• [THE TASK]: Reproduce all of the data below verbatim, keeping every line unchanged.

• [Collected data entries]:

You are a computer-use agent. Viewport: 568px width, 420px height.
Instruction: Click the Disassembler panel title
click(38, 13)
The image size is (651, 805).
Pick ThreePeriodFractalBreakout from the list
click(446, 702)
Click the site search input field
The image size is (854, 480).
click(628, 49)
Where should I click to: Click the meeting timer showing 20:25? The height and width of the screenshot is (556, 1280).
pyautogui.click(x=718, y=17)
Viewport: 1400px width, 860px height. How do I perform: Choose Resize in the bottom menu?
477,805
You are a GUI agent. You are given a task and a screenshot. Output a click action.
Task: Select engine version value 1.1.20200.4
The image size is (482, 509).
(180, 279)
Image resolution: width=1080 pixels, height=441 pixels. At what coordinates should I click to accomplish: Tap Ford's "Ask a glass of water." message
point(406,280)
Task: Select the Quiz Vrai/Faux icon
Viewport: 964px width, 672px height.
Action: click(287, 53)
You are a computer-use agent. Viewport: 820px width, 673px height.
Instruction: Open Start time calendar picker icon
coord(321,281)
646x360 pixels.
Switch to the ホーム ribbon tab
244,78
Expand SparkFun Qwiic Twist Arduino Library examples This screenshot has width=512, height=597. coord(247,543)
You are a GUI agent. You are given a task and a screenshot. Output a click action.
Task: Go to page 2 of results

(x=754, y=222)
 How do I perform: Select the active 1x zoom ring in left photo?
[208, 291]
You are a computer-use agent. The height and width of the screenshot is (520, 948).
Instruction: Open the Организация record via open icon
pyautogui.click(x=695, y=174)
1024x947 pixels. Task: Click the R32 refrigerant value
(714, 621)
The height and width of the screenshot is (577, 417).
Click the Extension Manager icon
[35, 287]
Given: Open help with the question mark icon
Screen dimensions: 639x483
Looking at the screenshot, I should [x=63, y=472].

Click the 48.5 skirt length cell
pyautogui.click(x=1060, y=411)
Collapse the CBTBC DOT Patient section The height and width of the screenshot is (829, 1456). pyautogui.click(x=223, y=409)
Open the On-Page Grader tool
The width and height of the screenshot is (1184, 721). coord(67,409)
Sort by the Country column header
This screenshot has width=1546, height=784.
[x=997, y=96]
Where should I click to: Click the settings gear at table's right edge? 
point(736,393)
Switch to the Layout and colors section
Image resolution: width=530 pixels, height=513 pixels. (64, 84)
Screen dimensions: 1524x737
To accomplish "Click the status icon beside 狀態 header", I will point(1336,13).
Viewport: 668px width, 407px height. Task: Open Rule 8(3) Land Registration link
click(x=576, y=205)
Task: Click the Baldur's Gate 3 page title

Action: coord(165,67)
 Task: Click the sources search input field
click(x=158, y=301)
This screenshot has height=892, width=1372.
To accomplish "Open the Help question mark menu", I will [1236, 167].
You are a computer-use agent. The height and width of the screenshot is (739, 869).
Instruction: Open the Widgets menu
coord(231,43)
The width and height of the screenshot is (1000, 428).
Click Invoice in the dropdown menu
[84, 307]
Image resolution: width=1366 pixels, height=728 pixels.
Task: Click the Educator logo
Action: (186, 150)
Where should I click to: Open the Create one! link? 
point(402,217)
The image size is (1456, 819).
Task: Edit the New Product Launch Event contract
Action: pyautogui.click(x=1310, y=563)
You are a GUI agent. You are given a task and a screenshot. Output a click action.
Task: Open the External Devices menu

• [FINISHED ANSWER]:
You are a computer-use agent. Viewport: 568px width, 420px height.
Instruction: Click the Disassembler panel title
click(38, 13)
The image size is (651, 805).
Pick ThreePeriodFractalBreakout from the list
click(446, 702)
Click the site search input field
The image size is (854, 480).
click(628, 49)
Where should I click to: Click the meeting timer showing 20:25? The height and width of the screenshot is (556, 1280).
pyautogui.click(x=718, y=17)
Viewport: 1400px width, 860px height. How do I perform: Choose Resize in the bottom menu?
477,805
You are a GUI agent. You are given a task and a screenshot. Output a click action.
Task: Select engine version value 1.1.20200.4
The image size is (482, 509).
(180, 279)
Image resolution: width=1080 pixels, height=441 pixels. At what coordinates should I click to accomplish: Tap Ford's "Ask a glass of water." message
point(406,280)
Task: Select the Quiz Vrai/Faux icon
Viewport: 964px width, 672px height.
Action: click(287, 53)
You are a computer-use agent. Viewport: 820px width, 673px height.
Instruction: Open Start time calendar picker icon
coord(321,281)
646x360 pixels.
Switch to the ホーム ribbon tab
244,78
Expand SparkFun Qwiic Twist Arduino Library examples This screenshot has width=512, height=597. coord(247,543)
You are a GUI agent. You are given a task and a screenshot. Output a click action.
Task: Go to page 2 of results

(x=754, y=222)
 How do I perform: Select the active 1x zoom ring in left photo?
[208, 291]
You are a computer-use agent. The height and width of the screenshot is (520, 948).
Instruction: Open the Организация record via open icon
pyautogui.click(x=695, y=174)
1024x947 pixels. Task: Click the R32 refrigerant value
(714, 621)
The height and width of the screenshot is (577, 417).
Click the Extension Manager icon
[35, 287]
Given: Open help with the question mark icon
Screen dimensions: 639x483
Looking at the screenshot, I should [x=63, y=472].

Click the 48.5 skirt length cell
pyautogui.click(x=1060, y=411)
Collapse the CBTBC DOT Patient section The height and width of the screenshot is (829, 1456). pyautogui.click(x=223, y=409)
Open the On-Page Grader tool
The width and height of the screenshot is (1184, 721). coord(67,409)
Sort by the Country column header
This screenshot has width=1546, height=784.
[x=997, y=96]
Where should I click to: Click the settings gear at table's right edge? 
point(736,393)
Switch to the Layout and colors section
Image resolution: width=530 pixels, height=513 pixels. (64, 84)
Screen dimensions: 1524x737
To accomplish "Click the status icon beside 狀態 header", I will point(1336,13).
Viewport: 668px width, 407px height. Task: Open Rule 8(3) Land Registration link
click(x=576, y=205)
Task: Click the Baldur's Gate 3 page title

Action: coord(165,67)
 Task: Click the sources search input field
click(x=158, y=301)
This screenshot has height=892, width=1372.
To accomplish "Open the Help question mark menu", I will [1236, 167].
You are a computer-use agent. The height and width of the screenshot is (739, 869).
Instruction: Open the Widgets menu
coord(231,43)
The width and height of the screenshot is (1000, 428).
Click Invoice in the dropdown menu
[84, 307]
Image resolution: width=1366 pixels, height=728 pixels.
Task: Click the Educator logo
Action: (186, 150)
Where should I click to: Open the Create one! link? 
point(402,217)
The image size is (1456, 819).
Task: Edit the New Product Launch Event contract
Action: pyautogui.click(x=1310, y=563)
You are a GUI agent. You are given a task and a screenshot. Output a click action.
Task: Open the External Devices menu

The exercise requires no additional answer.